Is Sugar Killing You and Your Weight Loss Efforts?
Today, we hear it over and over again, from many different sources.
Sugar is bad for you. Sugar will make you fat. Sugar has all the ingredients that cause people to get sick. Some people are still in denial about its damaging effects, or choose to ignore it.
Even if we choose to cut out sugar, it can be a battle defining a diet that is low in sugar.
We can stop adding sugar to our food and drinks, but sugar is present (often the main ingredient) in a lot of the foods we regularly consume and can seem to be simply unavoidable.
Sugar gets digested very easily into glucose, which is used for energy needs. BUT, our body can only utilize glucose for energy when it arrives in small metered amounts.
Most of the foods that contain sugar deliver glucose too much and too fast.
Excessive amounts of glucose mostly get stored as fat, which explains why eating too many sweets leads inevitably to weight gain, as unwanted body fat.
Weight Loss Plateau
One of the biggest issues for dieters is snacks.
Many people can change their eating behaviours enough to prevent further weight gain but have great trouble in losing what they already have, and not understanding why.
Here is why:
You may have been faithfully dieting and avoiding the simple carbs, including sugar, that most contribute to fat accumulation.
If you have been doing this for more than a few days, your body is likely breaking down fat stores to use for energy requirements, through a process called ketosis.
However, if you have even one sugary snack, or eat a high-GI food, your blood sugar goes up, and your body switches from fat usage mode to fat accumulation mode.
That’s all it takes. High blood sugar, even for a short time, triggers insulin release, and ketosis stops.
Sadly, it doesn’t switch back on as quickly as it switches off. It can take another couple of days of low-carb before ketosis resumes.
It’s cruel, but fat storage mode is the body’s preferred state, as it evolved to deal with starvation and not excess.
Other Health Problems Caused by Excess Sugar Consumption
However, weight gain is not the only effect of consuming too much sugar.
Several studies have noted that sugar in excessive amounts also causes or contributes to the following conditions:
The American Optometric Association states that high blood sugar leads to swelling of the eye’s lens, which puts a person at a greater risk of developing cataracts.
Additionally, the narrowing of the eyes’ blood vessels also leads to glaucoma. Eventually, cataracts and glaucoma may, unfortunately, lead to blindness if left untreated.
The most likely effect of too much sugar in the body is inflammation, and it is not just felt in one part of the body, but in several areas from the brain and organs, to limbs and feet.
Chronic inflammation causes painful joints through arthritis.
Excessive inflammation can lead to mental and psychological disorders that can manifest as depression. Excess sugar may disrupt your natural hormone production which also affects mental health.
Reducing sugar through a healthier diet can lead to a dramatic improvement in mood. It can help ease feelings of anxiety/depression or prevent it from further escalating into a full-blown mental disorder.

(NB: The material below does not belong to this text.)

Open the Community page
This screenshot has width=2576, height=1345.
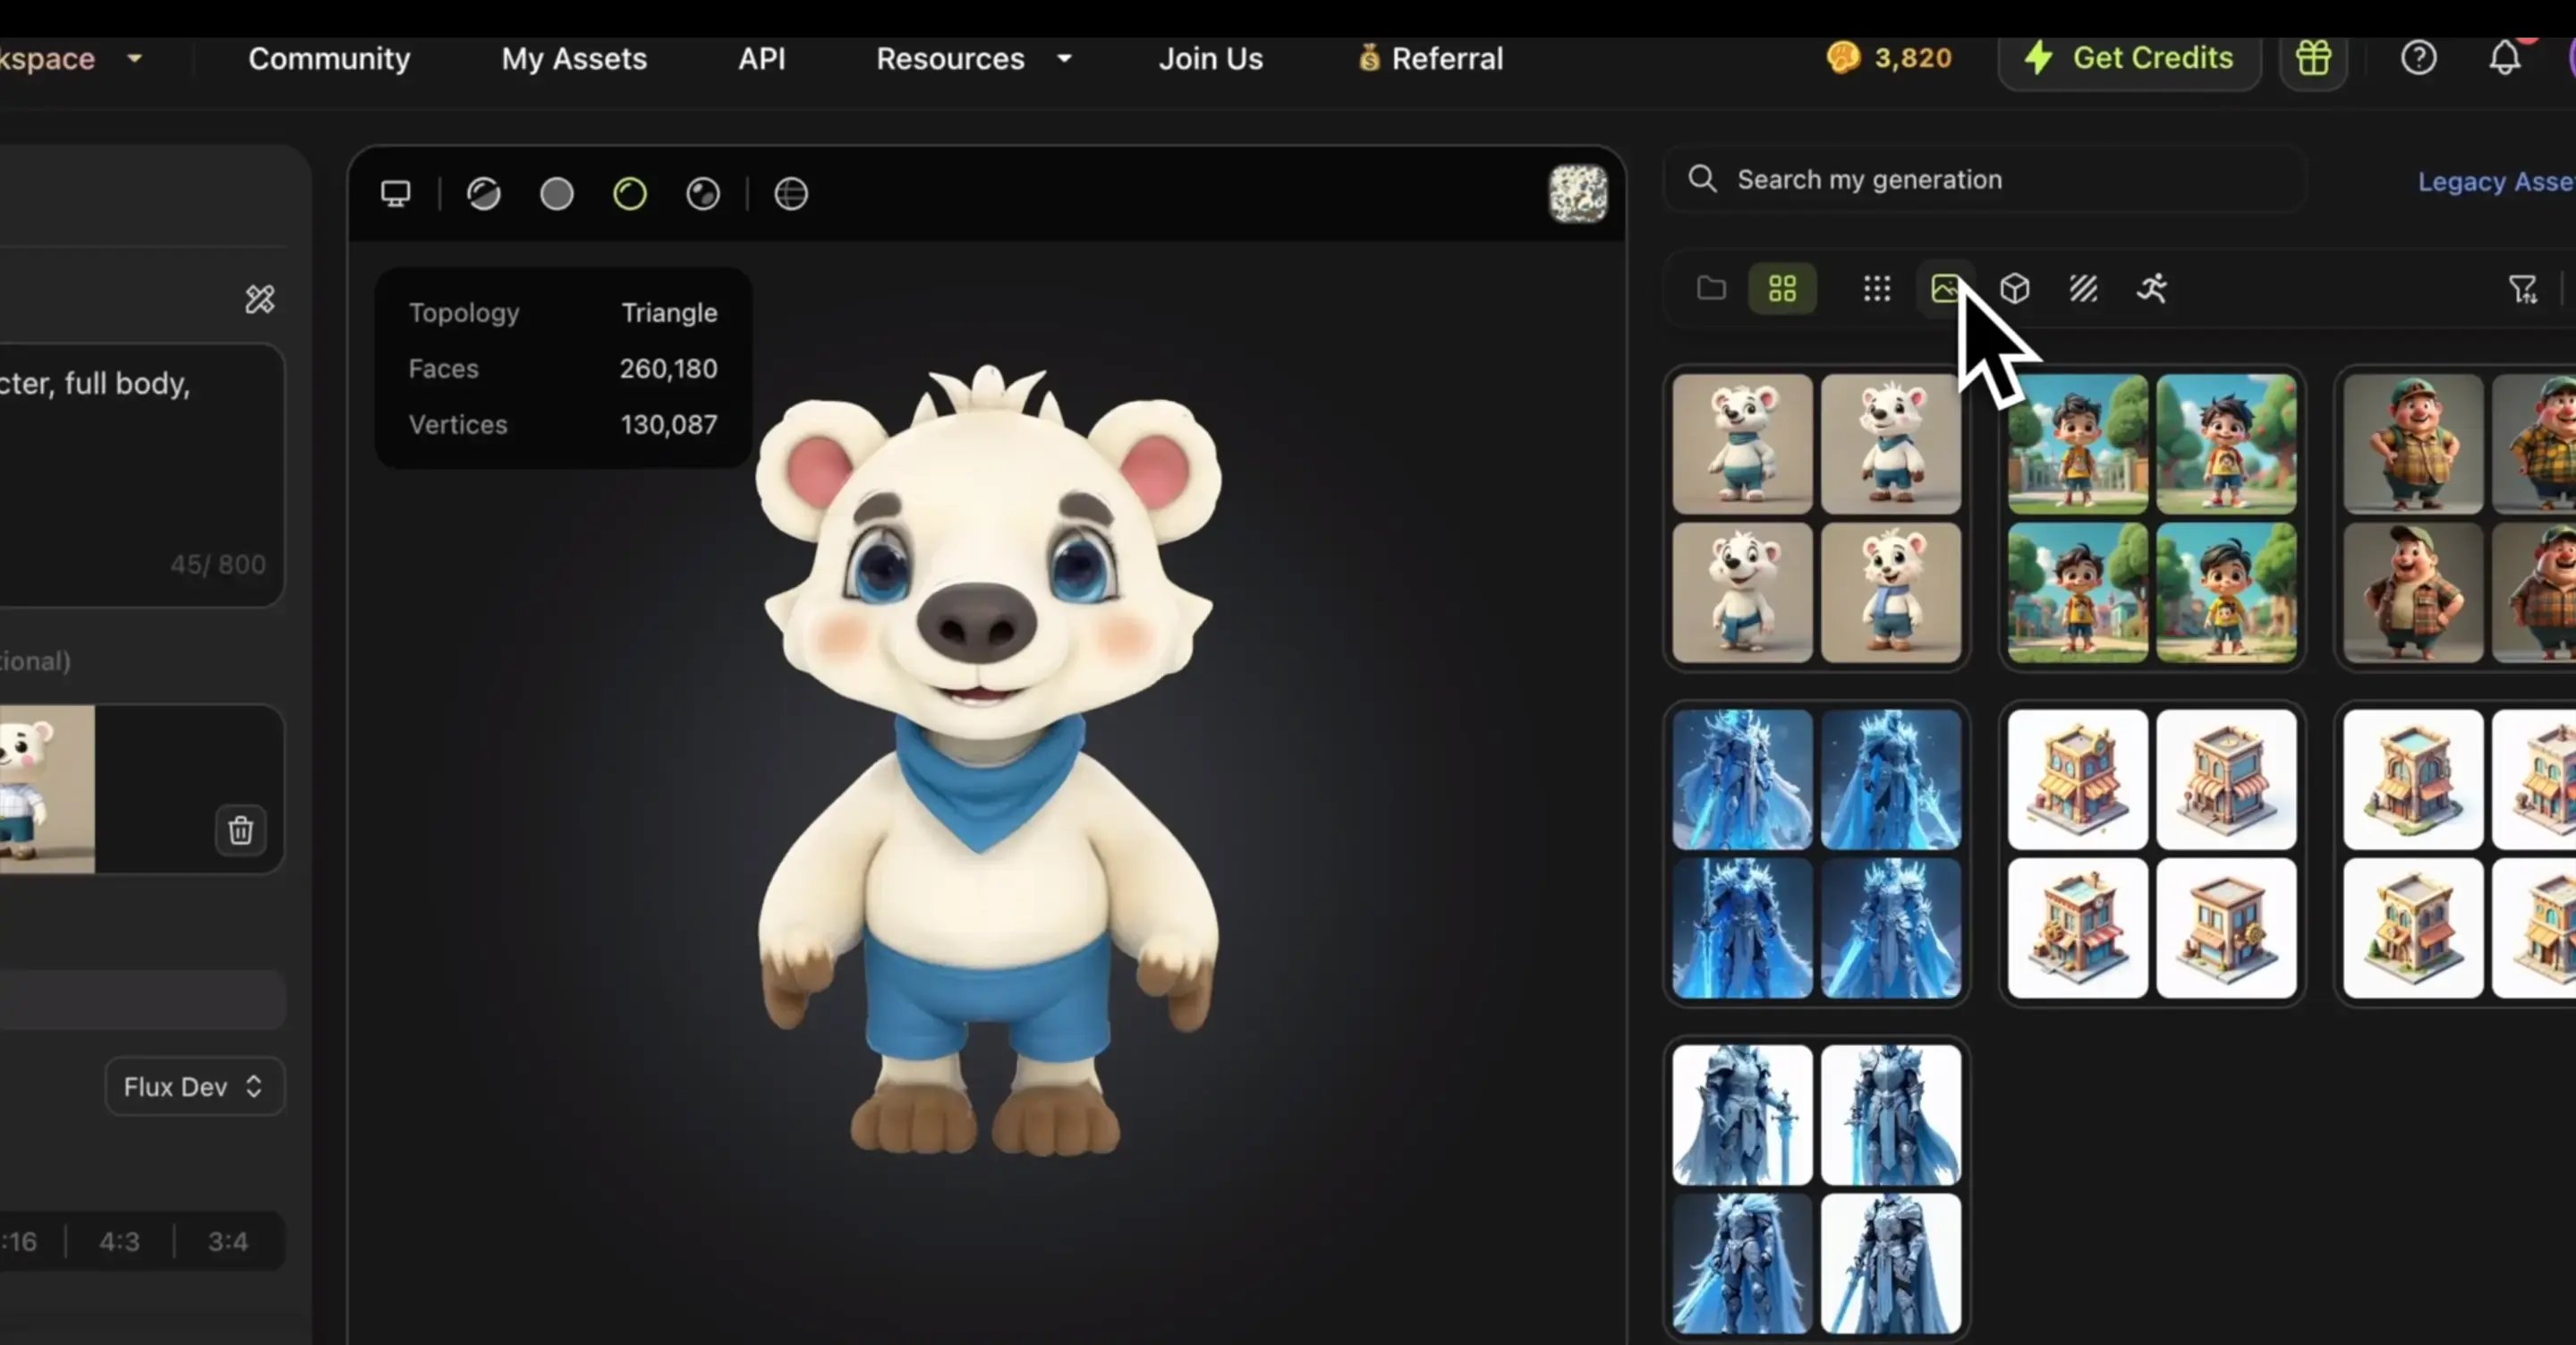(329, 59)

However, this will not be instant and take a couple of weeks before any improvent is felt.
During that time, moods may worsen, as hormones rebalance during the detox stage. The severity will depend on the degree of addiction to sugar.

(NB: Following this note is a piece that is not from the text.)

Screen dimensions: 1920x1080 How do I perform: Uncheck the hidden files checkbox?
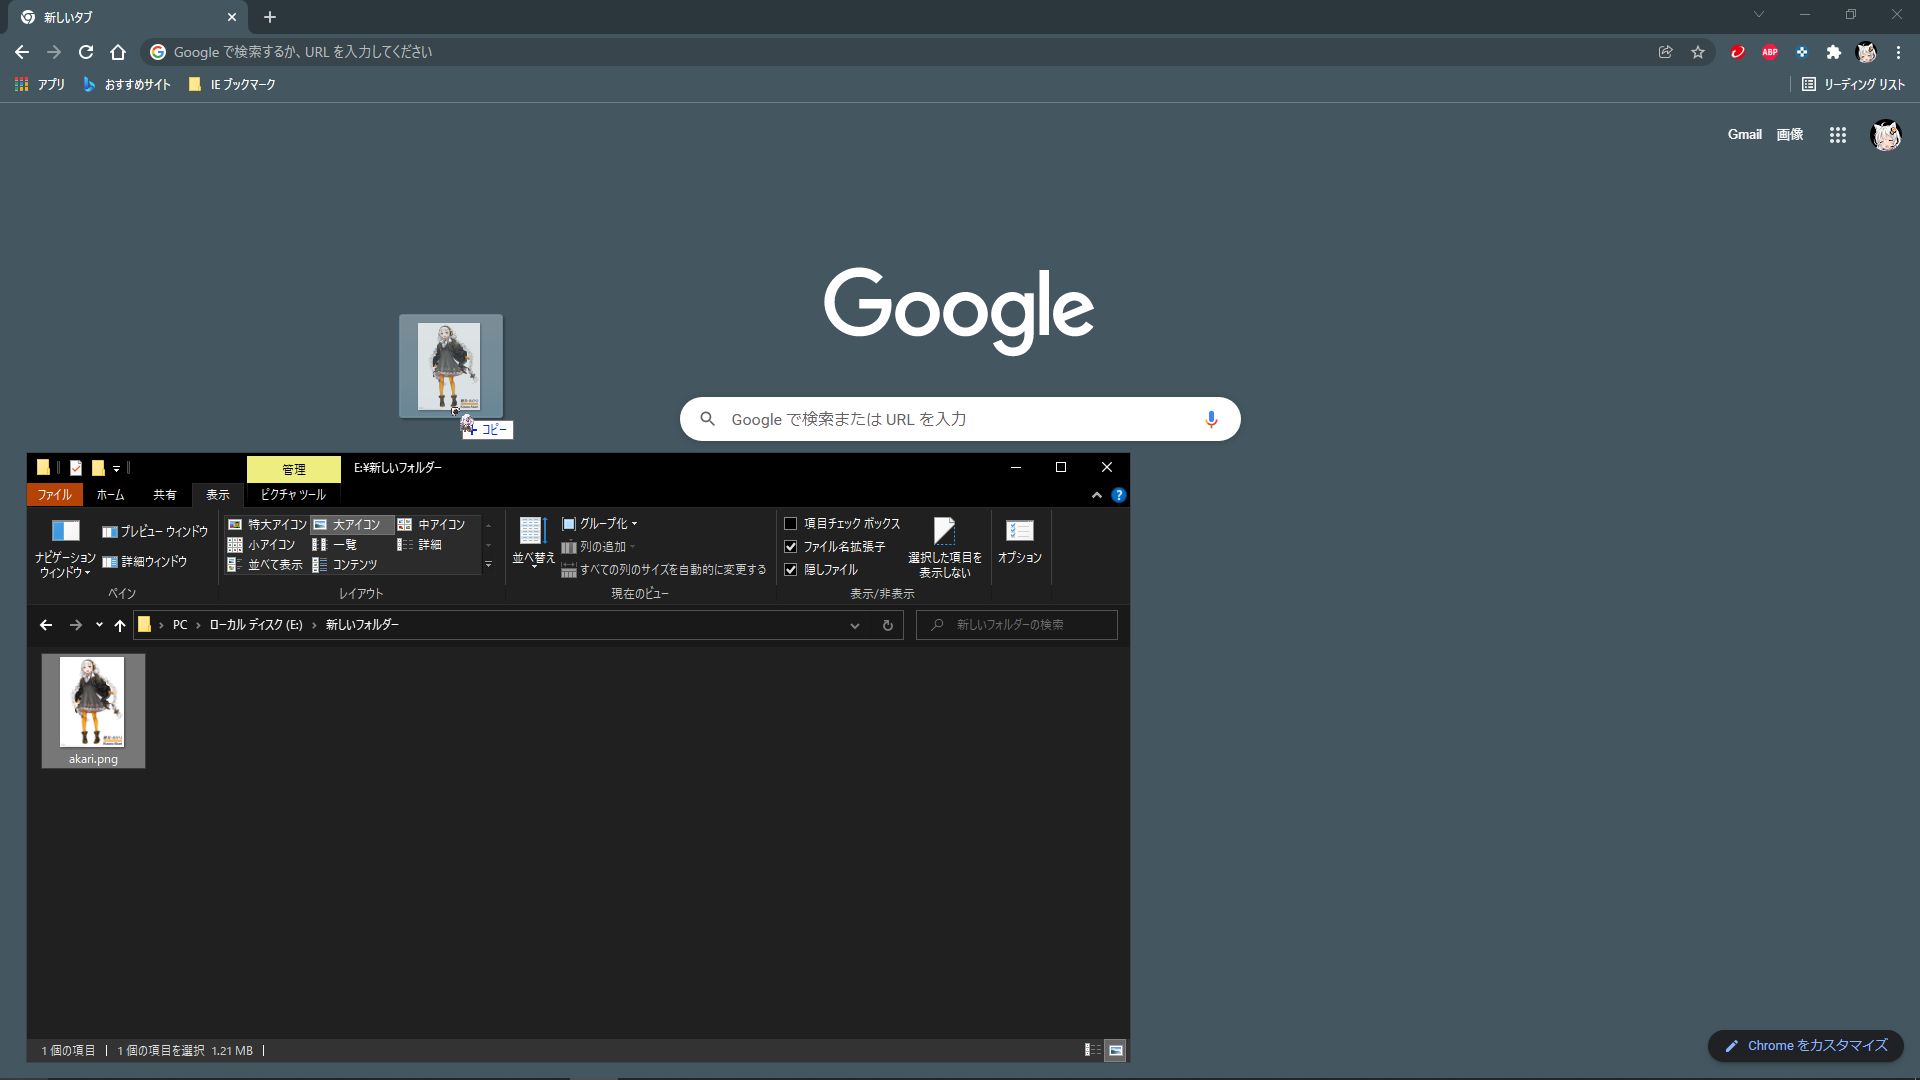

Insulin is mainly responsible for moving sugar from your blood to your cells.
Consistent, high amounts of sugar in your bloodstream can force the pancreas to keep producing increasingly larger volumes of insulin. Eventually, the body turns insulin-resistant while blood sugar levels remain very high.
A persistently high blood sugar level can develop into type-2 diabetes. A lifestyle disorder, type-2 diabetes may have to be managed with medications, if a major lifestyle change is not undertaken.
Decreased Brain Function
Persistently excessive amounts of sugar in your system also leads to decreased brain function, and no amount of brain-stimulating apps will be enough to counter this.
Too much sugar is a risk factor for dementia and can damage your brain long-term. The best way to care for your brain and prevent this is a clean, healthy and nutritious diet.
Unfortunately, eating too much sugar can be damaging to your heart health. It can put you at a greater risk of high blood pressure and atherosclerosis, which further leads to stroke or can cause kidney failure.
None of these conditions are easily manageable once they manifest. As with all things relating to health, prevention is much better than cure.
Inability to Quit Sugar
When people think of addiction, they often think of illicit drugs or maybe alcohol. Think again. Sugar addiction is real and taking in excessive amounts of sugar can cause a dependency that is hard to break.
A study reported in Scientific American stresses that the brain’s natural reaction to sugar is similar to taking cocaine or engaging in gambling – which means it is highly addictive.